The bush, it turned out, had been obscuring a militant fighter. He was detectable only to the one platoon member wearing prototype night vision goggles that could detect heat signatures — a happenstance that Army officials say probably saved many lives.

That incident took place in 2015. Three years later, soldiers in the field still do not have the new night vision goggles, and that is just one example of a process that can take a decade to get new weapons from the lab to the hands of troops. Worried about that lag, the Army is creating a new and decidedly unconventional department to address it: the Futures Command.

“Washington and Marshall are looking over me like ghosts,” said Ryan McCarthy, a former Ranger who is now the Army under secretary, in a reference to George Washington and George Marshall, two of the most famous proponents of an American Army that keeps ahead of all adversaries. “Things can take too long; historically services will experiment things to death and never buy anything, or don’t experiment and then buy a billion-dollar PowerPoint. We have to move away from that.”

So on March 26, top Army leaders will travel to Huntsville, Ala., to announce details of their plan for the Futures Command, which will focus solely on developing new weapons and getting them “downrange” faster. The doors of the command are expected to open by the end of July, and it is supposed to be fully operational a year after that.

The Futures Command, Army leaders say, is part of a movement to get the Army, focused for nearly two decades on fighting Islamist militants in Afghanistan and Iraq, in shape to fight a potential great-power land war.

At the Pentagon, the talk inside the military’s biggest service is all about “modernization” and “readiness,” the favorite children of the Army chief of staff, Gen. Mark A. Milley. Besides speeding up the lengthy procurement process, Army leaders want to get rid of layers of bureaucracy that can eat away at the military’s competitive edge.
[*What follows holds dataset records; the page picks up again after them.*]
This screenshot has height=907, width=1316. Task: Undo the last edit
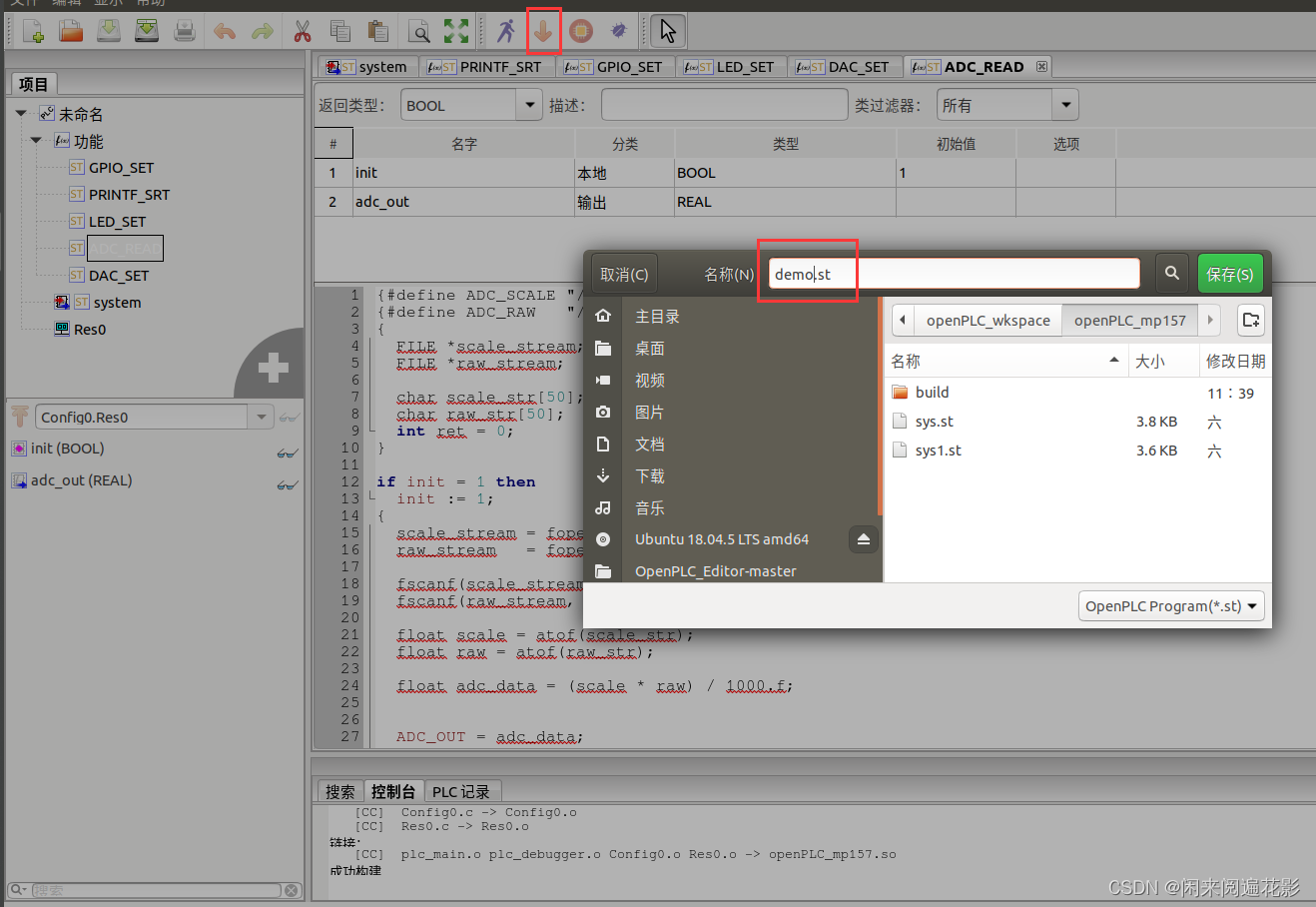tap(224, 31)

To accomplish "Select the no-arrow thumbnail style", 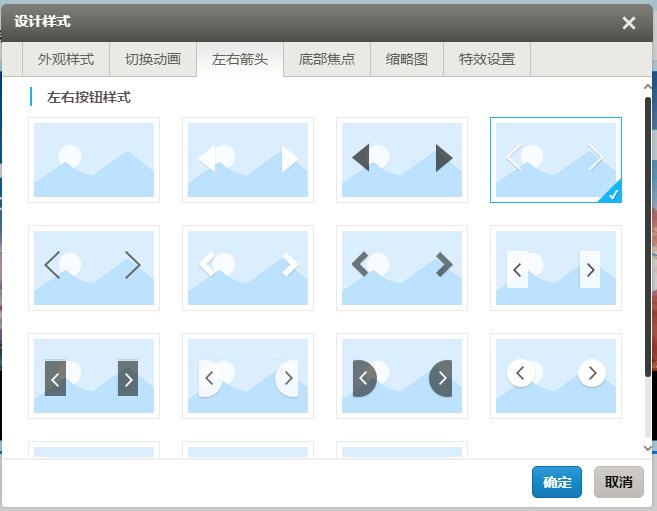I will click(94, 160).
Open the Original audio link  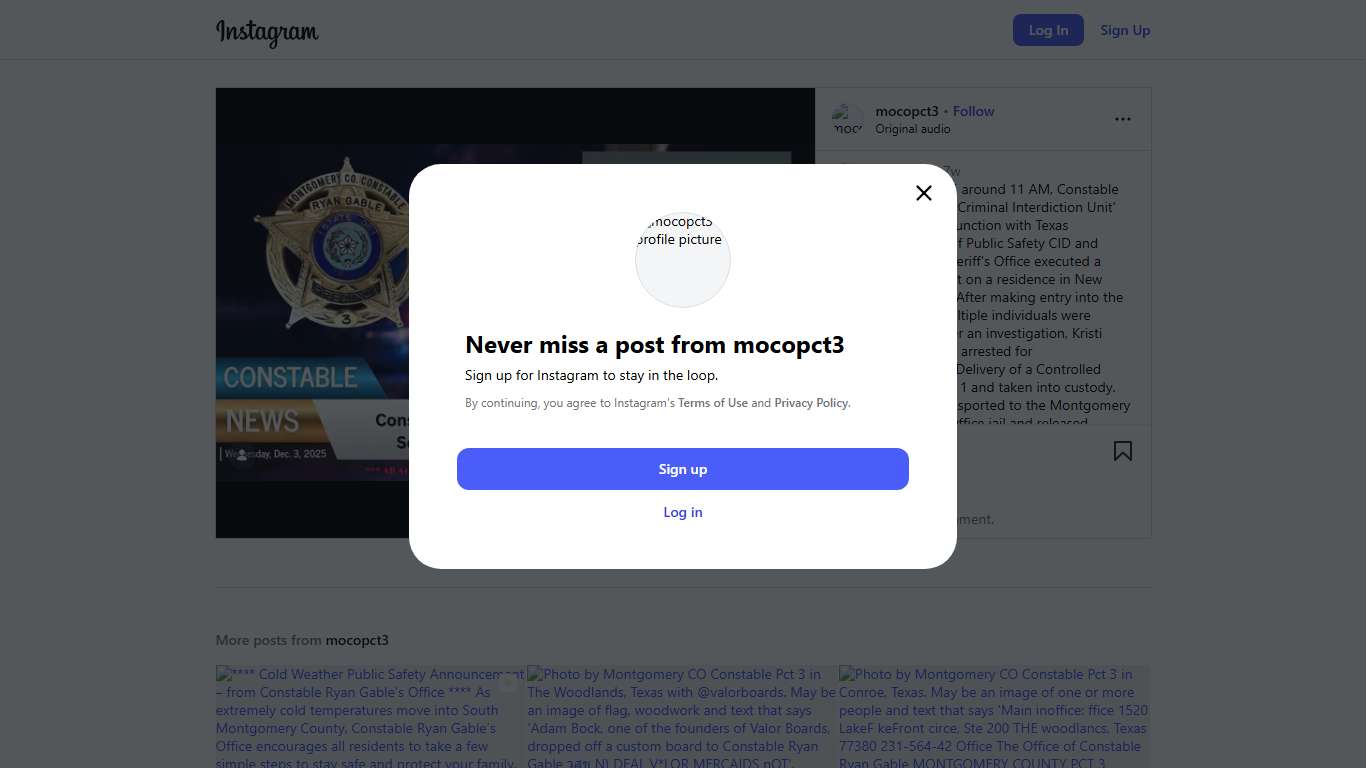pyautogui.click(x=913, y=129)
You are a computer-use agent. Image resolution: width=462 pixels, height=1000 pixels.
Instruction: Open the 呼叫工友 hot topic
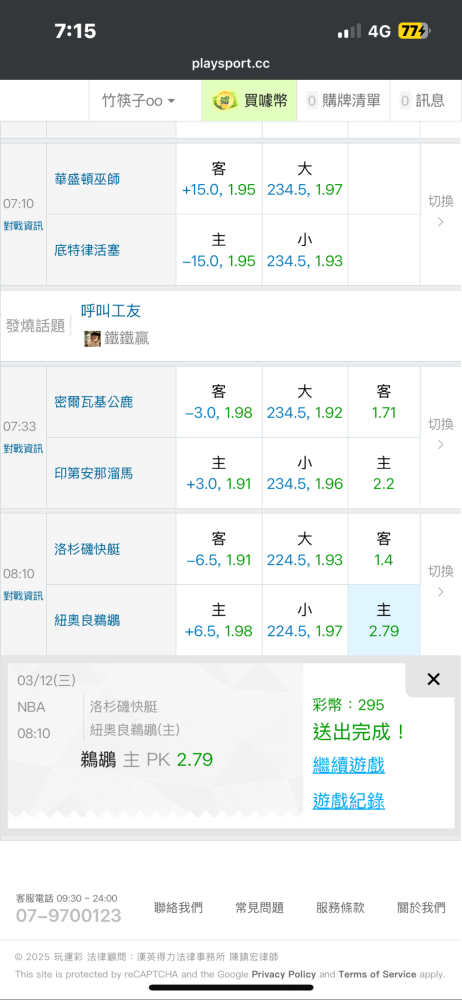111,311
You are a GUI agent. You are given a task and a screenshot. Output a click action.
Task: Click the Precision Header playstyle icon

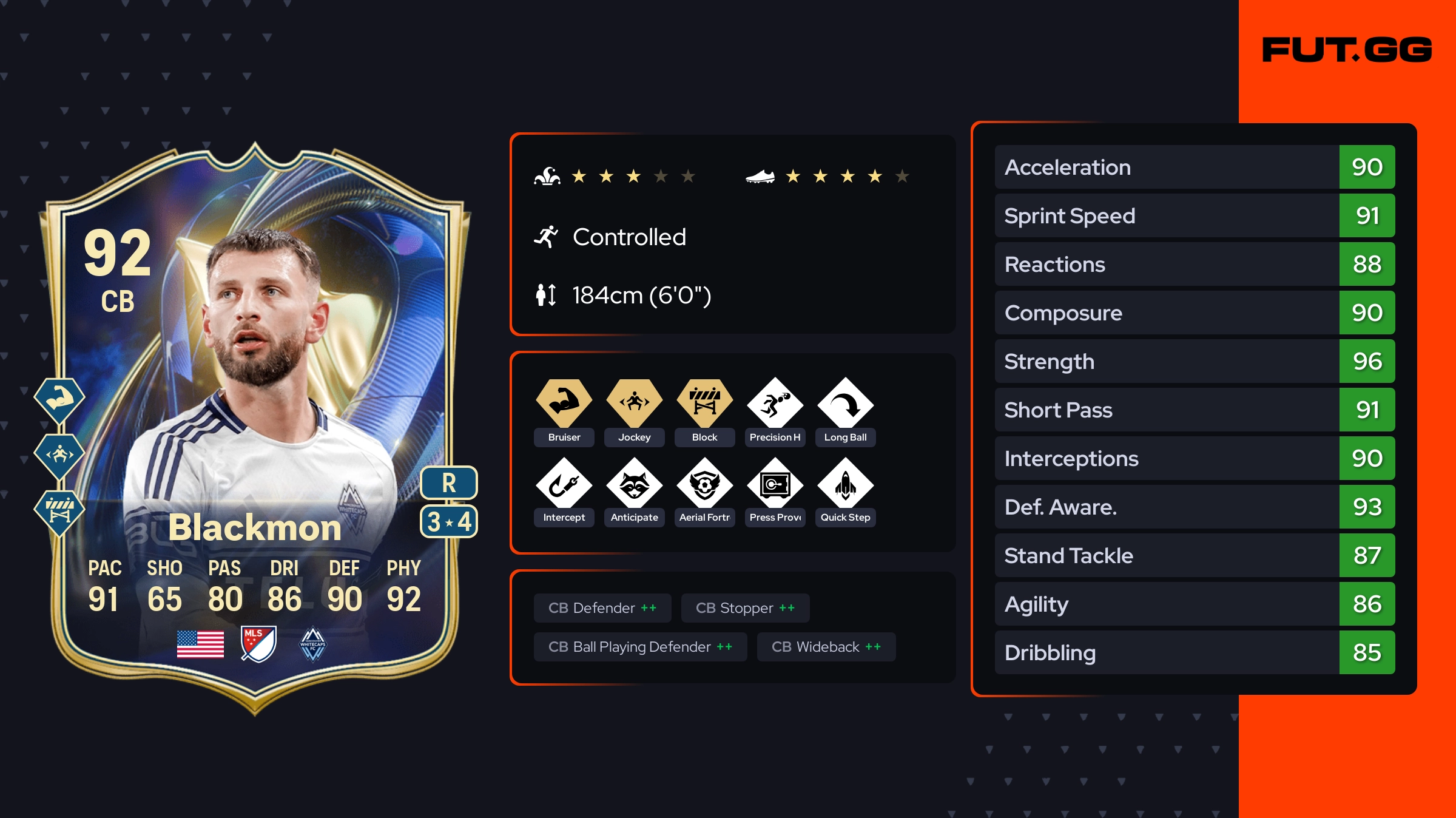point(775,404)
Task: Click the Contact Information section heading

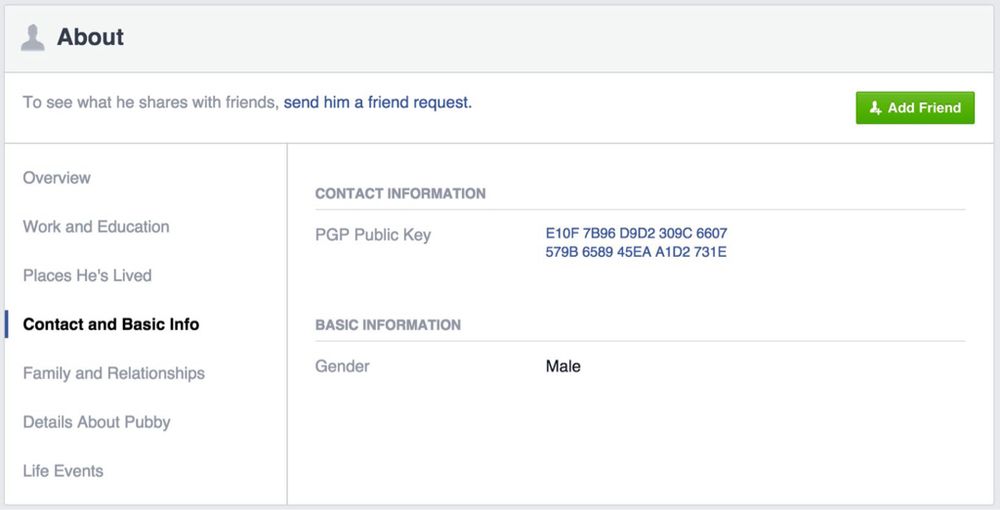Action: [400, 194]
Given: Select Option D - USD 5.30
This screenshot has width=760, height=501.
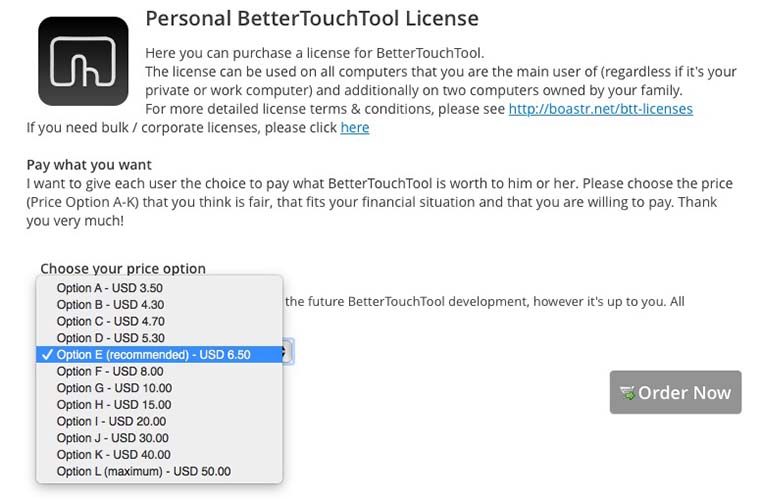Looking at the screenshot, I should (110, 338).
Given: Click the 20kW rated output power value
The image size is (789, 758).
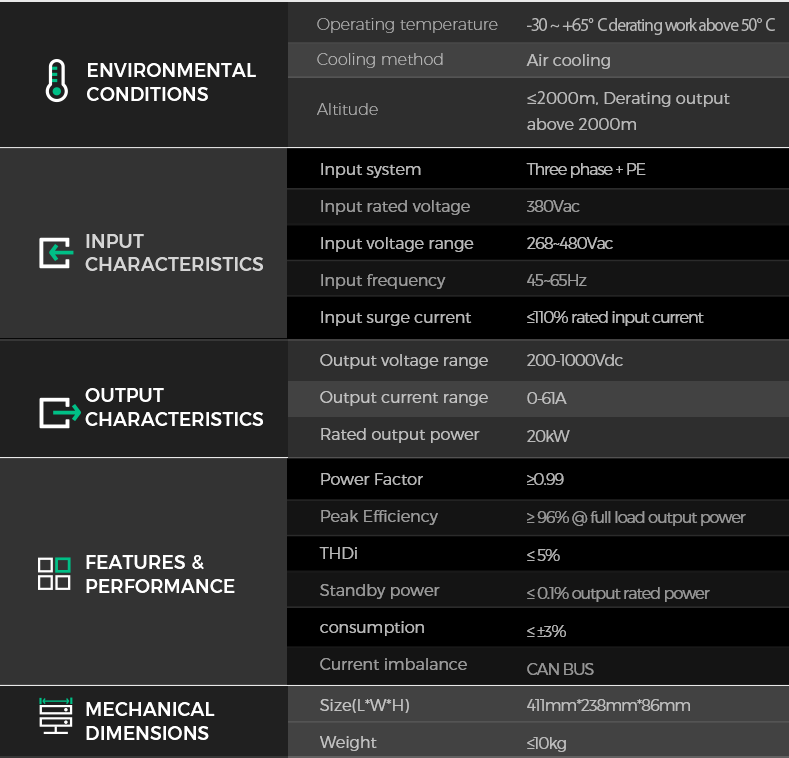Looking at the screenshot, I should pos(548,436).
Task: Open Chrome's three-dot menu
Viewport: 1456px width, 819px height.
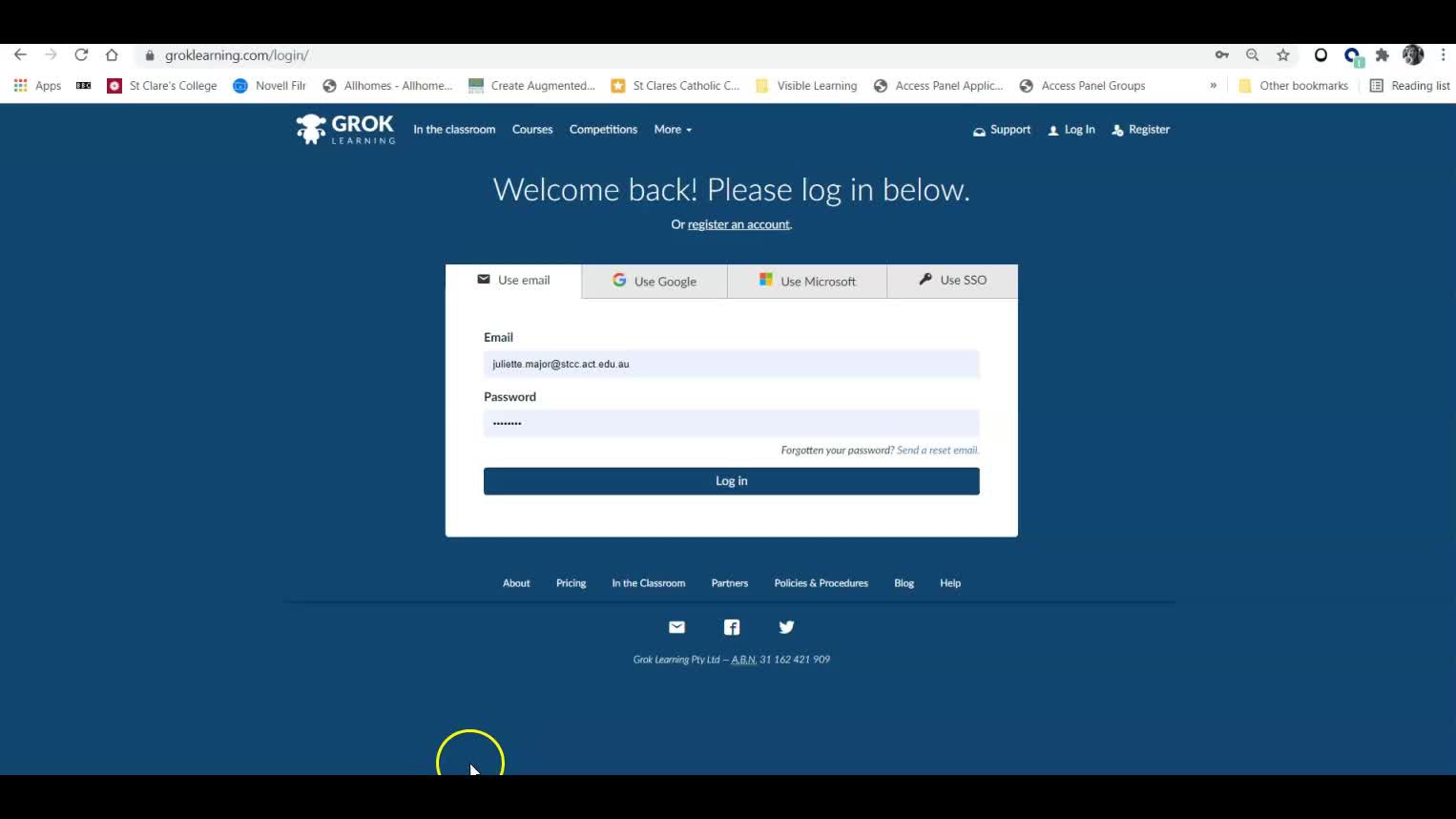Action: click(x=1443, y=55)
And they want to enlist the talents of Americans who may not necessarily see themselves as bound for the military, by locating the Futures Command not at a traditional military base like Fort Hood, Tex., or Fort Sill, Okla., but in a city with easy access to big universities and cutting-edge technological research.

Seattle, San Francisco and Boston are all among the cities Army planners say they are looking at for the Futures Command. Mark T. Esper, the secretary of the Army, said that whoever is chosen to lead the command will be “not a traditional person who spent all their time in combat units, but someone who understands the acquisition process, and who understands the corporate Army.” Ten cities should be selected within the next two months as finalists for hosting the command.

The Army is making many of the changes in an effort to figure out how to fight multiple types of wars at the same time.

More than 16 years of counterinsurgency warfare has taught military leaders one thing: The burden of fighting jihadists in multiple places is unlikely to go away anytime soon. Even today, almost eight years after President Barack Obama announced the end of combat in Iraq and three years after he announced the end of combat in Afghanistan, American troops are deployed in both countries, not to mention Syria, Niger, Somalia, Libya and Mali.

But at the same time, the Army has been charged with getting ready for a possible war on the Korean Peninsula. President Trump may have agreed to one-on-one talks with North Korea’s leader, Kim Jong-un, but the Pentagon is still trying to make sure that American forces are ready for what would probably be a completely different kind of war.

General Milley, the Army chief of staff, has repeatedly expressed concern that the Army has lost what he calls its “muscle memory” of how to fight big land wars. Beyond that, Army leaders — many of them students of history — say that for almost 200 years, the Army has often gotten the first battle of major wars wrong.